### About this exercise
Starting at the line that contains "Open the 05 Jul 25 timestamp", write out every line through the end of the records exactly as it stands, and leave out all pictures.

### Dataset entries

※ ※ ※

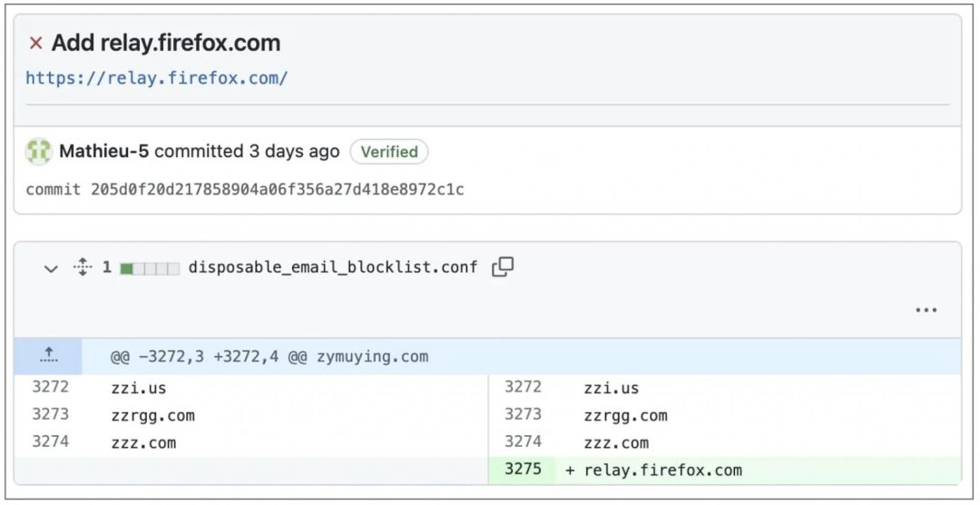The height and width of the screenshot is (505, 980).
Task: Click right-side line number 3274
Action: click(x=523, y=442)
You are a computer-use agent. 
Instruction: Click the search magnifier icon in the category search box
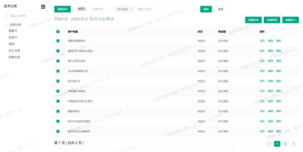point(7,16)
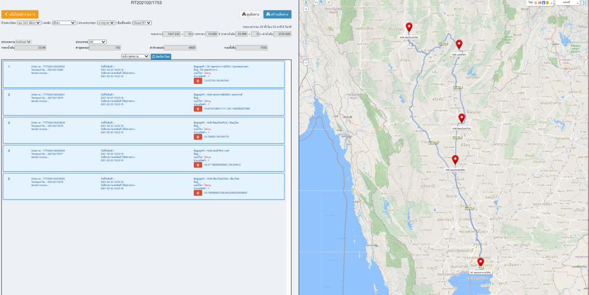The height and width of the screenshot is (295, 589).
Task: Click the white view route button
Action: coord(250,14)
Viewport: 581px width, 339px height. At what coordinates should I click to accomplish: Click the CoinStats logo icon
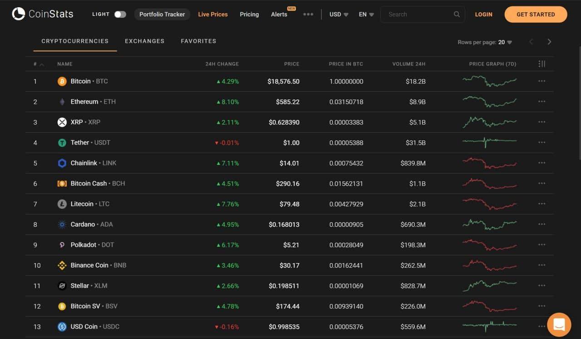(19, 14)
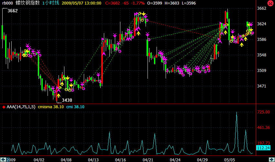Click the rb000 symbol code
The width and height of the screenshot is (275, 162).
[x=7, y=3]
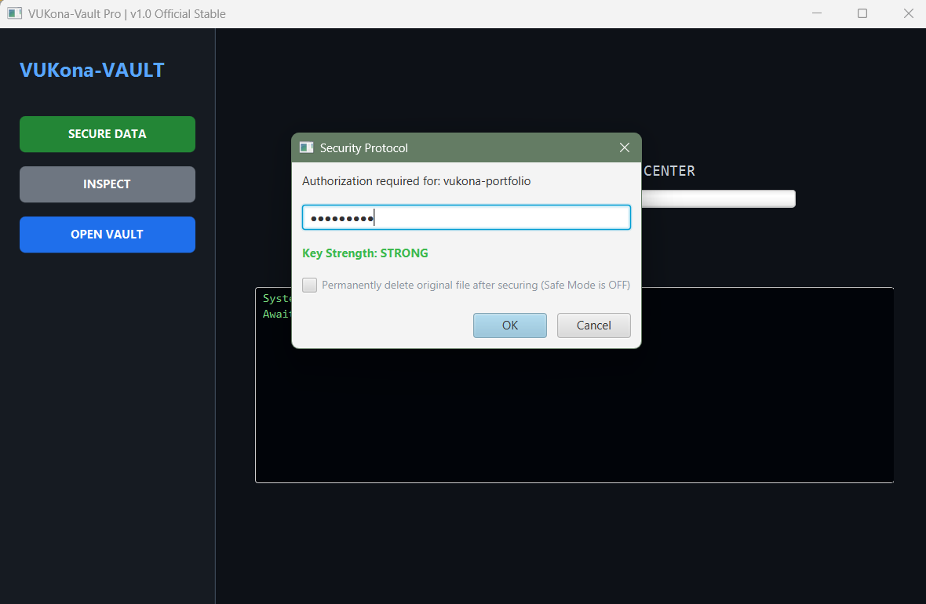Maximize the VUKona-Vault Pro window
The height and width of the screenshot is (604, 926).
coord(862,13)
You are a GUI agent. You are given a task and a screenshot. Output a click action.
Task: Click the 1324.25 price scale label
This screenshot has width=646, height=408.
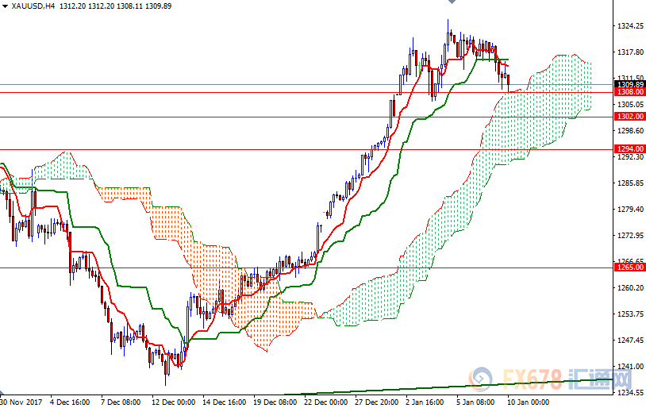click(x=629, y=26)
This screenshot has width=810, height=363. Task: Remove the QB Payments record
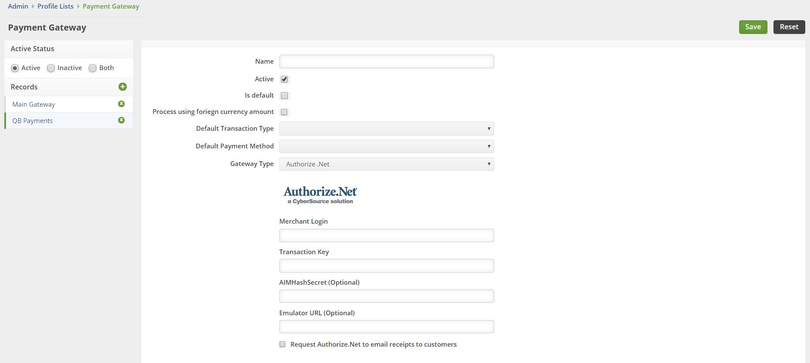point(121,120)
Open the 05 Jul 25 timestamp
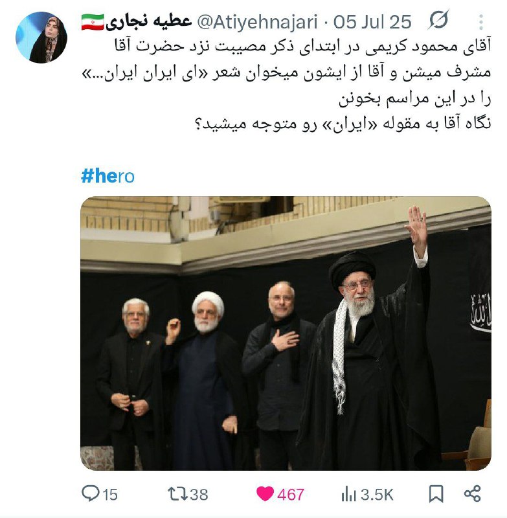Image resolution: width=507 pixels, height=518 pixels. tap(372, 22)
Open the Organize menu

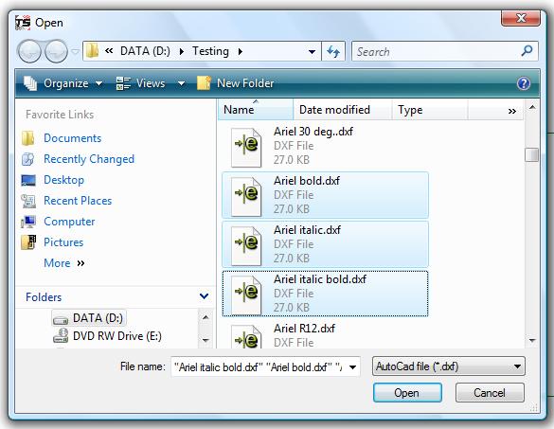click(x=63, y=83)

※ ※ ※

### Your solution
Open the 05 Jul 25 timestamp
Image resolution: width=507 pixels, height=518 pixels. tap(372, 22)
Open the Organize menu

click(x=63, y=83)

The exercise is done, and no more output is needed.